Gov’t pushes for elderly care loans deferred after death

The government’s latest 40-page progress report on funding social care, takes up proposals from last year’s Dilnot Commission report into funding long-term care to create a “pay when you die” scheme.

The progress report says that people who cannot afford care fees without selling their homes will be allowed to defer payment for residential care until after they die, when any costs and interest will be recouped by the local authority on the sale of their homes.

The scheme is already being run in some parts of the country and will become available from all local authorities from April 2015, subject to parliamentary agreement.

However, the difference is that under the new rules local authorities will be able to charge interest to recover their costs, something they are not allowed to do under existing law.

The measure is intended to help people with assets above £23,250 who are forced to meet all of their own care costs, which can reach tens of thousands of pounds a year.

However, industry players have criticised the proposals for being disingenuous because people still end up using housing equity to buy care, but will now pay interest on those loans.
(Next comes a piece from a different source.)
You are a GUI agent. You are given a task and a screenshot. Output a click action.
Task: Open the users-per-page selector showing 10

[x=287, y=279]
Questions have also been raised as to how this scheme will work. The government has not set out how it will be funded or who will value the properties, but has not outlined how the interest rates will be set. There are also question marks over whether local authorities have the finances or the expertise to make this scheme a success.
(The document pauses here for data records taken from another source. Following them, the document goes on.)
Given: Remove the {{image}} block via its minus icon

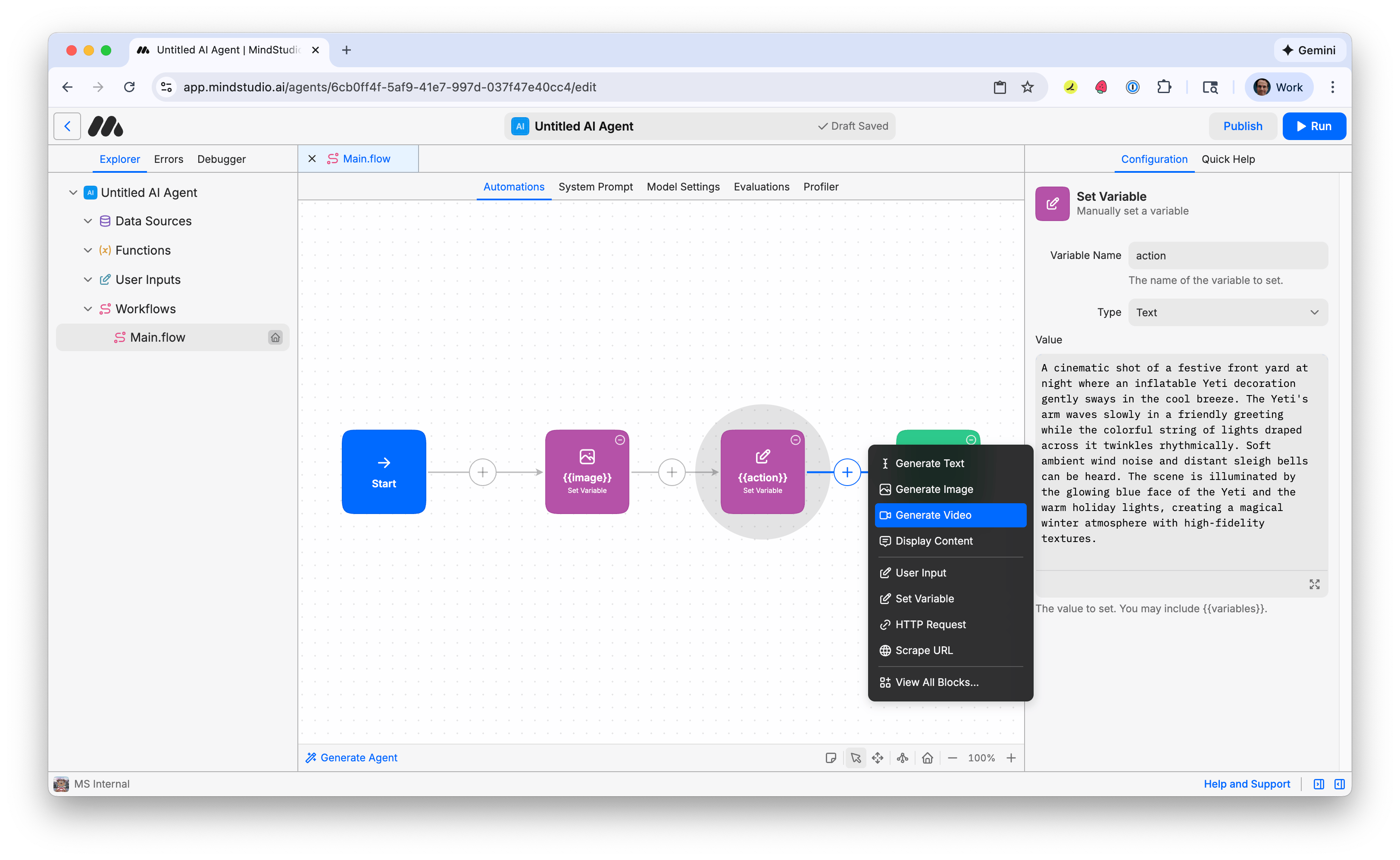Looking at the screenshot, I should click(619, 439).
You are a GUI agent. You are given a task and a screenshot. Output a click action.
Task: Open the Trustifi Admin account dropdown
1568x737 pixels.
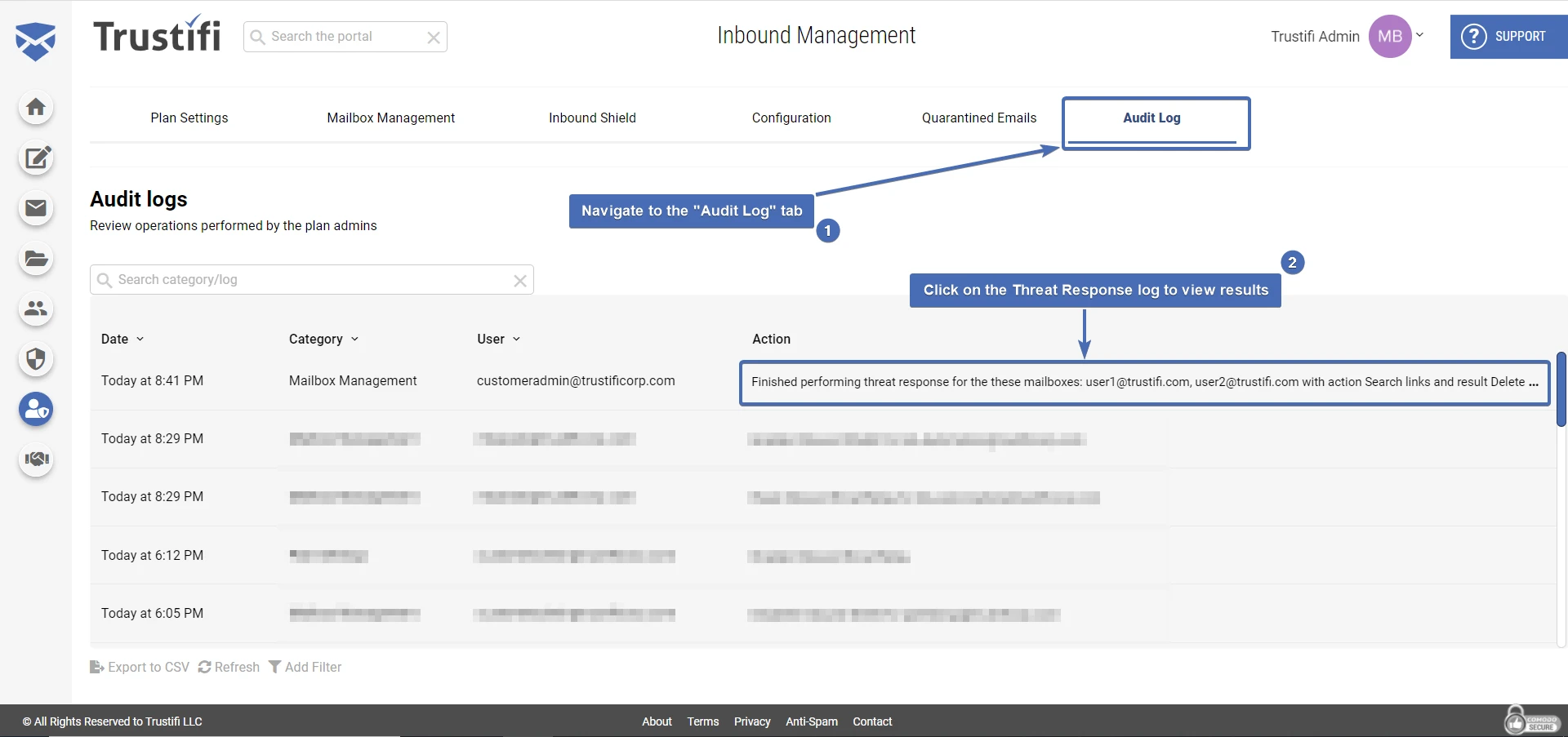pyautogui.click(x=1421, y=35)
Steve Wilkie, director of Responsible Equity Release, said there were still too many “awkward questions” about how the government will pay for its promises, and the proposed deferred loan scheme was “far from a perfect solution”.

Andrea Rozario, director general of The Equity Release Council, said: “We have some serious reservations as to the approach and overall lack of clarity. It suggests that rather than trying to seriously tackle this problem, the government is looking to buy itself time.”

Professor Philip Booth, editorial and programme director for the Institute of Economic Affairs, said the deferred payment scheme had “little merit”, adding the financial services industry was better placed to provide such a service.

The scheme was also criticised by advisers who said it won’t help the increasing numbers of pensioners who retire with mortgage debt or in rental properties.